The stakes are high, but answering smaller questions related to plant health one at a time allows for the creation of a bigger picture and, ultimately, a vision for a sustainable future. Climate change means changes in temperature and temperature extremes, drought, pathogens, and new pests, among other threats. These evolving conditions force plants to adapt. But when plants fail to adapt quickly enough, crops fail—ultimately putting the global food supply and economic livelihoods at risk.
“Plants can’t run away, so how do they respond to these threats? Answering this question is fundamental to building a sustainable agro ecosystem for the future,” Schneider said. “We need to develop quickly adaptive plants to handle rapidly changing environments.”
Answering the question of plant responses to biological threats is not a simple process. While biology used to be a data-poor science, technological advancements mean the days of measuring plants and roots with yard sticks is long gone.
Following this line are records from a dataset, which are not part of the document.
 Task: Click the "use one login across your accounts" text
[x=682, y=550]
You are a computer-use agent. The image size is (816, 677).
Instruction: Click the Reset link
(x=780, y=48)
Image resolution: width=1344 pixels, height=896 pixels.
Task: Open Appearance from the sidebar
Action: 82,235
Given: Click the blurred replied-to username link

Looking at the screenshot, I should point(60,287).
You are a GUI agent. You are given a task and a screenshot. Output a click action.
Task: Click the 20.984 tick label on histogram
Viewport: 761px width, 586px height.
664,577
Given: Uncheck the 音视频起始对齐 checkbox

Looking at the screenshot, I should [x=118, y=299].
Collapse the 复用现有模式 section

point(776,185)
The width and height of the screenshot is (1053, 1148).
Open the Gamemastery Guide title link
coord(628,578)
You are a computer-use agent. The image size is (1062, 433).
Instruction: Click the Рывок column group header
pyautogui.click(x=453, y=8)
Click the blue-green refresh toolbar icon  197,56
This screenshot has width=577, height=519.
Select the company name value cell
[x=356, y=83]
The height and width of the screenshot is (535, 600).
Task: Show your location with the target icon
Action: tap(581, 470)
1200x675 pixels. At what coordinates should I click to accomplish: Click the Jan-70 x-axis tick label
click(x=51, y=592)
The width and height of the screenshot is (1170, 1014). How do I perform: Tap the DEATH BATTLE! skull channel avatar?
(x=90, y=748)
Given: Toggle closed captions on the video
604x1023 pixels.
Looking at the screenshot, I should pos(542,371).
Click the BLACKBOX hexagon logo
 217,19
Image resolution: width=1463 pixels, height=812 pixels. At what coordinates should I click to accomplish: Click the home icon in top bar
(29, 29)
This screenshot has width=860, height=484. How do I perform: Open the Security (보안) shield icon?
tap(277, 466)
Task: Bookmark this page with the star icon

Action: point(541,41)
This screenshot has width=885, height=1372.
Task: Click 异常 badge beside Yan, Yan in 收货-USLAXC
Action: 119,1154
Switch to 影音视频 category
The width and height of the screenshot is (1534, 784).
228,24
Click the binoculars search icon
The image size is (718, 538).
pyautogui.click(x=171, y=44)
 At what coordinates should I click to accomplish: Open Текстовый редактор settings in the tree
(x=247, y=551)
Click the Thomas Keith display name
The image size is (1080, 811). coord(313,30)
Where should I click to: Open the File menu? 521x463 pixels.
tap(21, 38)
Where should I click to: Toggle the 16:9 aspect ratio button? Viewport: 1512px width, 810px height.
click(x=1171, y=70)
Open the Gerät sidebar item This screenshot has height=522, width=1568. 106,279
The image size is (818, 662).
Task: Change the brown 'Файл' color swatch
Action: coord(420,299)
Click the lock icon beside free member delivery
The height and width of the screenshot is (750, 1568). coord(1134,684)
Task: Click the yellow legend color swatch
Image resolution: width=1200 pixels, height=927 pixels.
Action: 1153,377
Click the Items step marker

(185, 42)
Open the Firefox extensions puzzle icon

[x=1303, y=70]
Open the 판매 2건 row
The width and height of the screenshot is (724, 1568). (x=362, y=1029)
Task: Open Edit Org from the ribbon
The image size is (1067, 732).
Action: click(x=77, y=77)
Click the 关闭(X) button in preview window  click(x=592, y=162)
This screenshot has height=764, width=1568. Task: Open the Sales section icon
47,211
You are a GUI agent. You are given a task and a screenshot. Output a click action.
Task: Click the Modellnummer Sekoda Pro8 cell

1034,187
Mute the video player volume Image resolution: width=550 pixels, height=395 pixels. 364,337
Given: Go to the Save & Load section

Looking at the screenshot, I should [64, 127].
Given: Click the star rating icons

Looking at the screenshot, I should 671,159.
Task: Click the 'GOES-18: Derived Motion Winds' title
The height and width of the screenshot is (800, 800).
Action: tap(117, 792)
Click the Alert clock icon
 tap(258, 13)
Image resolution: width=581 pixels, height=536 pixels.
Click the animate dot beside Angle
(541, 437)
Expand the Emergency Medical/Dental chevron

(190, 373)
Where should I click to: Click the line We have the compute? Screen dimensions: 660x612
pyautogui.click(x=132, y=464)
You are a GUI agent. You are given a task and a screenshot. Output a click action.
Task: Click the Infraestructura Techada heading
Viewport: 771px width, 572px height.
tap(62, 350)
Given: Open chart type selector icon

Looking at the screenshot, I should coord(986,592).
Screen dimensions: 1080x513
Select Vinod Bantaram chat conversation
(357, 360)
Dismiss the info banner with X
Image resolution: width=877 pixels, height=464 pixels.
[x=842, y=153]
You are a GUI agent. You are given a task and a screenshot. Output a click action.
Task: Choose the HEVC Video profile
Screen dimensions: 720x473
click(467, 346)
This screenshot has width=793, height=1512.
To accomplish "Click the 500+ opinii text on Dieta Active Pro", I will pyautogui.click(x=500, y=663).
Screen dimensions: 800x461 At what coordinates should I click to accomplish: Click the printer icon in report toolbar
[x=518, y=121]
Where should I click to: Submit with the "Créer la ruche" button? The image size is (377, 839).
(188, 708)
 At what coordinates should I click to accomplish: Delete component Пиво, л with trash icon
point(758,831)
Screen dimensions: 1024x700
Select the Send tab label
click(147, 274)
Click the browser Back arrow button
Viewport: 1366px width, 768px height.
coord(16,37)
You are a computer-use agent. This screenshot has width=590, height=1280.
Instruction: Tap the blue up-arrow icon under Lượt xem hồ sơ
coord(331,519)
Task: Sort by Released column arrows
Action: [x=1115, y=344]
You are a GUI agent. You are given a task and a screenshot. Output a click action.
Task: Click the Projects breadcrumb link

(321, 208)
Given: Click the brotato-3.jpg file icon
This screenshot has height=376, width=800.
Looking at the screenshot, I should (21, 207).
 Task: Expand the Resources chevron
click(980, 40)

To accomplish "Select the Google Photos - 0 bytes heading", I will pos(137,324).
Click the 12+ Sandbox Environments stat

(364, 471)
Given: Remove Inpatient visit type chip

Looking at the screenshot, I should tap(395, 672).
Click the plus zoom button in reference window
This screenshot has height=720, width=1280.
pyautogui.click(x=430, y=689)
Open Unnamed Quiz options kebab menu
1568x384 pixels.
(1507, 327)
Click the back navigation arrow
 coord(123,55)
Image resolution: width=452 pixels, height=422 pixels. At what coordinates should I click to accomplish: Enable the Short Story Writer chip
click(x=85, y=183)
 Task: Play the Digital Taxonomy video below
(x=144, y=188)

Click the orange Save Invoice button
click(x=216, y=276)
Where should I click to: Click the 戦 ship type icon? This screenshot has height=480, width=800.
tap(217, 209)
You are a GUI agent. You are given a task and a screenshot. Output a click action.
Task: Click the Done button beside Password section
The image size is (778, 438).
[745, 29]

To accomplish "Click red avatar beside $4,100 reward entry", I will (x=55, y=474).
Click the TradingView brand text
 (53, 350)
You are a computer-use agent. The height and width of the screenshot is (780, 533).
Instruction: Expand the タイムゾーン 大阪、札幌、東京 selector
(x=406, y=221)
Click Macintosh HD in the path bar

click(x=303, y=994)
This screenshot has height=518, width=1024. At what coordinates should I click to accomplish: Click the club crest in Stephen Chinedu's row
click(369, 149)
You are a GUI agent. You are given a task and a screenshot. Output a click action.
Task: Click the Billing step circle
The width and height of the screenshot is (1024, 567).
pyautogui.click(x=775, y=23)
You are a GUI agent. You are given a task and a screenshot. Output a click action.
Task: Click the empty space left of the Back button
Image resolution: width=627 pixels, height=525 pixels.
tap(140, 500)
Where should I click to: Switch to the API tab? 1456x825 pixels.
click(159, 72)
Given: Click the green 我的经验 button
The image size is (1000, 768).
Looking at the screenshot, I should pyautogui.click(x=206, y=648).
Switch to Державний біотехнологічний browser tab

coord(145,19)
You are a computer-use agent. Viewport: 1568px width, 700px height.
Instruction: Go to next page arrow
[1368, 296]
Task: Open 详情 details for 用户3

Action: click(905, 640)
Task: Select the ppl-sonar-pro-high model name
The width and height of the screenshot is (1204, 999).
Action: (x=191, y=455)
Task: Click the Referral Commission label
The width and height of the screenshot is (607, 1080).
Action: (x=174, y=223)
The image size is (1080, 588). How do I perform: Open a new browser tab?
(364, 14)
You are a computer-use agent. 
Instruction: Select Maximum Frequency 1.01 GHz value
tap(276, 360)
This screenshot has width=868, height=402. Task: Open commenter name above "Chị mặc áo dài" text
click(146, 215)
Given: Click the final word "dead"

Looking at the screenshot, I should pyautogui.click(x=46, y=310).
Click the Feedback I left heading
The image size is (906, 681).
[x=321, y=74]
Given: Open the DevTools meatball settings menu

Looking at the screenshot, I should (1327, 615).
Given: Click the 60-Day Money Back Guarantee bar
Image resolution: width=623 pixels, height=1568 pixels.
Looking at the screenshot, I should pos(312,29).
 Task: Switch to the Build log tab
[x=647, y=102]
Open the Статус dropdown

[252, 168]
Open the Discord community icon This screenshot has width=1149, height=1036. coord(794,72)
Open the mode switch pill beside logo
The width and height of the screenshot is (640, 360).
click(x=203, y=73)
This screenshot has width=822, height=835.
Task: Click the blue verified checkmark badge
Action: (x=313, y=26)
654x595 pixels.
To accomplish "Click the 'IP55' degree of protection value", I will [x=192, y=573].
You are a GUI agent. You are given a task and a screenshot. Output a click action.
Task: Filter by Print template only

Interdisciplinary work (in this case the interface between biology, engineering and mathematics) is required to tackle challenges such as developing plants that can adapt quickly to environmental factors.
In his research, Schneider writes his own computer software to translate huge quantities of biological and genomic data into useful insight.
Like the plant adaptations he studies, Schneider’s area of expertise evolved out of necessity.
“I couldn’t get a job as a chemist when I left grad school, and so I took a job at IBM as a computer scientist,” he said. “Working in the space between biology and computer science is my specialty. Just as we see the border between the prairie and the forest is rich in species diversity, the interdisciplinary space is rich in intellectual diversity. The problems that exist in this space are the most interesting ones to solve.”
The problems, as they relate to plant health, are complex. However, some simple solutions, according to Schneider, may be found by crunching the numbers and delving into the data.
“We have to look at issues, like a crop that is high yielding versus something with a smaller yield but that is drought-tolerant, for example,” he said. “What properties does the drought-tolerant plant have that the drought-intolerant plant does not, and can we get the drought-intolerant plant to express drought-tolerant traits? I look at this problem using mathematical and computational science tools.”